EXTRACTED MATERIAL:
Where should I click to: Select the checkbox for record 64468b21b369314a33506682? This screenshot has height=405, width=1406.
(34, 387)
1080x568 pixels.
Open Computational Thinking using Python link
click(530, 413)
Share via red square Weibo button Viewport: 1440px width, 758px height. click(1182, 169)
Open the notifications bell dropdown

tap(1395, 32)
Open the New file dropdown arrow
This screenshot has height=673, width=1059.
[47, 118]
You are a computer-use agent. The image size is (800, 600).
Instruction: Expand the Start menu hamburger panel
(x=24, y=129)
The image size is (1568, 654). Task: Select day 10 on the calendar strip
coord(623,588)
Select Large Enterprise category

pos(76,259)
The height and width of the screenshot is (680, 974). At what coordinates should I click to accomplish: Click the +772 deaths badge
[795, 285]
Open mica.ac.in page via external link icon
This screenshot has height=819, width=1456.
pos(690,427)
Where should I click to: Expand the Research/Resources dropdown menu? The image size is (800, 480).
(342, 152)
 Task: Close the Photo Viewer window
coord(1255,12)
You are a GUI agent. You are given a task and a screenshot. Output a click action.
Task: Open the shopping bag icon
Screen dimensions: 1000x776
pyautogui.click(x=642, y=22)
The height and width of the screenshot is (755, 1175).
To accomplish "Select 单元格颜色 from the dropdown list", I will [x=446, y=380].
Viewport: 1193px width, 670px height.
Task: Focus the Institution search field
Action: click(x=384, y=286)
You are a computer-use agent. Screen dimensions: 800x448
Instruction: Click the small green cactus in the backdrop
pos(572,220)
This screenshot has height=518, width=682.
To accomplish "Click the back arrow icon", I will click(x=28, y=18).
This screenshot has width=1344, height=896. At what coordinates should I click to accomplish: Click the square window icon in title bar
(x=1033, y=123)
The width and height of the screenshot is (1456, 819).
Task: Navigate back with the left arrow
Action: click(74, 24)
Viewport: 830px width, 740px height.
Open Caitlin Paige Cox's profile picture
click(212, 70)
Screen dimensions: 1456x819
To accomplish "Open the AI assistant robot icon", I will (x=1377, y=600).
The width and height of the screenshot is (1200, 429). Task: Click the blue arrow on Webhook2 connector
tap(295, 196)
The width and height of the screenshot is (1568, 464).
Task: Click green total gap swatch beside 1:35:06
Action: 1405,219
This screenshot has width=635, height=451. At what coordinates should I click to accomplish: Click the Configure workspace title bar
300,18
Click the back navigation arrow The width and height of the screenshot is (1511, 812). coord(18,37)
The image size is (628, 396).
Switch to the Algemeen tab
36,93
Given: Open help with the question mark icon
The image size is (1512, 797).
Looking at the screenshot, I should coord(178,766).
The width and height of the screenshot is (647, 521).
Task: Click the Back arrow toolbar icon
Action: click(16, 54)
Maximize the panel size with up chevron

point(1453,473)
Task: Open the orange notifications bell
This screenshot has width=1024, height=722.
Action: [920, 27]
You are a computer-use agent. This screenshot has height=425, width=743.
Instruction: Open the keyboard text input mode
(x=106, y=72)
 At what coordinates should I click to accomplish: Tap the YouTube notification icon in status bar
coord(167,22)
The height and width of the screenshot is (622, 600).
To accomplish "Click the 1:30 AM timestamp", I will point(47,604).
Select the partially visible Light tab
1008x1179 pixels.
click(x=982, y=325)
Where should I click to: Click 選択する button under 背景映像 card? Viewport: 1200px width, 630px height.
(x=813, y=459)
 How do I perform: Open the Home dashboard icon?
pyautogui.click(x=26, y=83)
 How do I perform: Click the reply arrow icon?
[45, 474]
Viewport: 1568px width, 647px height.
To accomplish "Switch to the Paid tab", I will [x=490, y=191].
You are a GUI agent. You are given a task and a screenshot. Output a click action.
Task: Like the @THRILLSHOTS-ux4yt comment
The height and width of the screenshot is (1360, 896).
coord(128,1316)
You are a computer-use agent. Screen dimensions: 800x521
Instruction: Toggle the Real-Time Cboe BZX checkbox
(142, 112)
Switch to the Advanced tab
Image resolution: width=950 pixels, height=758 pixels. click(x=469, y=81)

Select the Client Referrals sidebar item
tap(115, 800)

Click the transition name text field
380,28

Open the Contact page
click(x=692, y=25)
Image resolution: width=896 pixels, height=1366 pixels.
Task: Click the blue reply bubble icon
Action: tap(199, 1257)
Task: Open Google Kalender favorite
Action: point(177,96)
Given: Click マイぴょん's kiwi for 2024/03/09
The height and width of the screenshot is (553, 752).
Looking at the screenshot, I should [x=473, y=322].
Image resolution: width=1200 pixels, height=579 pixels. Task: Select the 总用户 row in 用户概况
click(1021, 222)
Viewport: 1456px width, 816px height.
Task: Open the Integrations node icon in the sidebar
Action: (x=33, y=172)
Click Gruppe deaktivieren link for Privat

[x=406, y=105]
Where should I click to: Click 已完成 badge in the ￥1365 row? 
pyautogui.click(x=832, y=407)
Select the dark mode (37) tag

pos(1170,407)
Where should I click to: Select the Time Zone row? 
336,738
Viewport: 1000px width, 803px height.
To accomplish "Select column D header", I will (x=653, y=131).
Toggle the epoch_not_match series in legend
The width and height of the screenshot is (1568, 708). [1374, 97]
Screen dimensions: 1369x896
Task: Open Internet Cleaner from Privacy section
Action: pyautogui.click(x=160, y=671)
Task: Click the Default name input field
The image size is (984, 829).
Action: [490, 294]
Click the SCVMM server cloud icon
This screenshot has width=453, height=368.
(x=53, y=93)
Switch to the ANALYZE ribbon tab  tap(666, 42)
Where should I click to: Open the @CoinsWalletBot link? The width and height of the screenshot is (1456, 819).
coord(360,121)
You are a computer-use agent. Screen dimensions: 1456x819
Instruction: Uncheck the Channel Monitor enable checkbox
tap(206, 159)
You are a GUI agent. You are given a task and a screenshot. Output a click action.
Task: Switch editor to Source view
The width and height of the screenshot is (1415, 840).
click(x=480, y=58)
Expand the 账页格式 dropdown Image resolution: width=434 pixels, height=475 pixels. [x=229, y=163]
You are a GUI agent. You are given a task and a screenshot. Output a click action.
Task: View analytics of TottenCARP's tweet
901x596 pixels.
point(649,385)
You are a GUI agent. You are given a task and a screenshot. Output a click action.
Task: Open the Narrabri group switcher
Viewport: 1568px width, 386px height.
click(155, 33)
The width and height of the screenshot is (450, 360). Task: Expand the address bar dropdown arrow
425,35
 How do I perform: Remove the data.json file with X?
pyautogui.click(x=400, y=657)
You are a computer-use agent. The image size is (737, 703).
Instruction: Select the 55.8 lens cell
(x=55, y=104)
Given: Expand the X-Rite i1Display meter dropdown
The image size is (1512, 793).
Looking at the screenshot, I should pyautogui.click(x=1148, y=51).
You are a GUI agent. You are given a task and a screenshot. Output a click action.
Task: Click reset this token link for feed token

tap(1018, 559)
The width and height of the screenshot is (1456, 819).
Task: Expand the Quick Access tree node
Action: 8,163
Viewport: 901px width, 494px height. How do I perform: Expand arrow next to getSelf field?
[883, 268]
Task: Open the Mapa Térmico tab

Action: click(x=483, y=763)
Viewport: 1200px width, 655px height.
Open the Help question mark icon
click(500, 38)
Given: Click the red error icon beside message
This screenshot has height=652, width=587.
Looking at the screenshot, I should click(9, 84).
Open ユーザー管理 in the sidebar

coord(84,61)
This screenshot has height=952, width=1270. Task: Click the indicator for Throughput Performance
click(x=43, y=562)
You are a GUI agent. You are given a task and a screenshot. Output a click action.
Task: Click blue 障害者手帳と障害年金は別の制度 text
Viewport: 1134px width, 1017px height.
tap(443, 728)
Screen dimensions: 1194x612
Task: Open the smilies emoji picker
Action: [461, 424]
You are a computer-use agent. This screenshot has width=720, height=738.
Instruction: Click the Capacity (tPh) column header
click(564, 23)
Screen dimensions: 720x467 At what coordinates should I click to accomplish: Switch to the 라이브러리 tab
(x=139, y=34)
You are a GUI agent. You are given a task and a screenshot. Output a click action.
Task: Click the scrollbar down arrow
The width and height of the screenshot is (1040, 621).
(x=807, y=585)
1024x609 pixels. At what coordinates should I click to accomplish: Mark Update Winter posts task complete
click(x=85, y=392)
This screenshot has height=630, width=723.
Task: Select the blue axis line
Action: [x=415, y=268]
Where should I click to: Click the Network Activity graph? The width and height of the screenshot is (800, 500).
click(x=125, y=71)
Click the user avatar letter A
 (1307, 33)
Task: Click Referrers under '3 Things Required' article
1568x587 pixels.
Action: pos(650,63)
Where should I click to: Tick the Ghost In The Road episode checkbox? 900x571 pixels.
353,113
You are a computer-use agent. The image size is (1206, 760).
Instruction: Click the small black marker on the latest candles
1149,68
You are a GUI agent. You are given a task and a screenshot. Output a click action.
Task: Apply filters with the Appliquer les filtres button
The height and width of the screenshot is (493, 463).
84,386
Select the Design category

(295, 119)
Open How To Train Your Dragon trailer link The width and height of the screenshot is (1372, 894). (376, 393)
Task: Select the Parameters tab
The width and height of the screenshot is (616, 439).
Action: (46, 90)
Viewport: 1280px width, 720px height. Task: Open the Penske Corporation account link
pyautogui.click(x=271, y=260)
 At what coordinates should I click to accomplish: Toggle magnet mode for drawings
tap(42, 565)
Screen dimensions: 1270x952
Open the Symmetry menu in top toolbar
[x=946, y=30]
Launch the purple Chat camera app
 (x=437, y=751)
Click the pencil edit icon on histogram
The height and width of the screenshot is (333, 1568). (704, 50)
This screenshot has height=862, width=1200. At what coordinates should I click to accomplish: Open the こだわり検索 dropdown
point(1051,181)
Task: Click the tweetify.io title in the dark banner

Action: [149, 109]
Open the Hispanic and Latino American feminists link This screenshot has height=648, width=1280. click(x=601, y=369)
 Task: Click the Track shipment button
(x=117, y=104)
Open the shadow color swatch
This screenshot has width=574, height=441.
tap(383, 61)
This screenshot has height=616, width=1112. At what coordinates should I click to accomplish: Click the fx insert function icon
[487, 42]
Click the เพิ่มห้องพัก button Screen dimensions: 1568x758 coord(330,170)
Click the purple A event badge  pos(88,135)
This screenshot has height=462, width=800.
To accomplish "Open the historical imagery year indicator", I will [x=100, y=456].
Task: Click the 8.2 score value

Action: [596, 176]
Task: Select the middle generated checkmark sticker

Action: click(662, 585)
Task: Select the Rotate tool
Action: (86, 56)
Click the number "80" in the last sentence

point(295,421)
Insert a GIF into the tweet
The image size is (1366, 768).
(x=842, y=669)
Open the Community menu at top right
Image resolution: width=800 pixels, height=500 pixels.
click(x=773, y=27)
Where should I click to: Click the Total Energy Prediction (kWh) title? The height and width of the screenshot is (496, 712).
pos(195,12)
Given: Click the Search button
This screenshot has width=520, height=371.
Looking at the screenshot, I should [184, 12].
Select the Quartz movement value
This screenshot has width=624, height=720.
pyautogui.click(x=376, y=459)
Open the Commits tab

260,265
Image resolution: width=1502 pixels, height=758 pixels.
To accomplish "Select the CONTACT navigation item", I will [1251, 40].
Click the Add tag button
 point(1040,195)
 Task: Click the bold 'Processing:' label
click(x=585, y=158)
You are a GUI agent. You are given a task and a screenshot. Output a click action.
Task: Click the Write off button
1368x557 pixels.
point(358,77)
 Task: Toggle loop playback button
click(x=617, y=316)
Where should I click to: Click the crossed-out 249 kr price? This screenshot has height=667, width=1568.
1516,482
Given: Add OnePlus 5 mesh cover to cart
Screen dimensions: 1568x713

GIVEN REQUEST:
Rewrite the stretch of data from the line containing "Image resolution: width=1200" through the line containing "Action: pyautogui.click(x=160, y=671)", swapping "legend" for "chart key" and leaving all else unchanged.

TASK RESULT:
Image resolution: width=1200 pixels, height=579 pixels. Task: Select the 总用户 row in 用户概况
click(1021, 222)
Viewport: 1456px width, 816px height.
Task: Open the Integrations node icon in the sidebar
Action: (x=33, y=172)
Click Gruppe deaktivieren link for Privat

[x=406, y=105]
Where should I click to: Click 已完成 badge in the ￥1365 row? 
pyautogui.click(x=832, y=407)
Select the dark mode (37) tag

pos(1170,407)
Where should I click to: Select the Time Zone row? 
336,738
Viewport: 1000px width, 803px height.
To accomplish "Select column D header", I will (x=653, y=131).
Toggle the epoch_not_match series in chart key
The width and height of the screenshot is (1568, 708). [1374, 97]
Screen dimensions: 1369x896
Task: Open Internet Cleaner from Privacy section
Action: pyautogui.click(x=160, y=671)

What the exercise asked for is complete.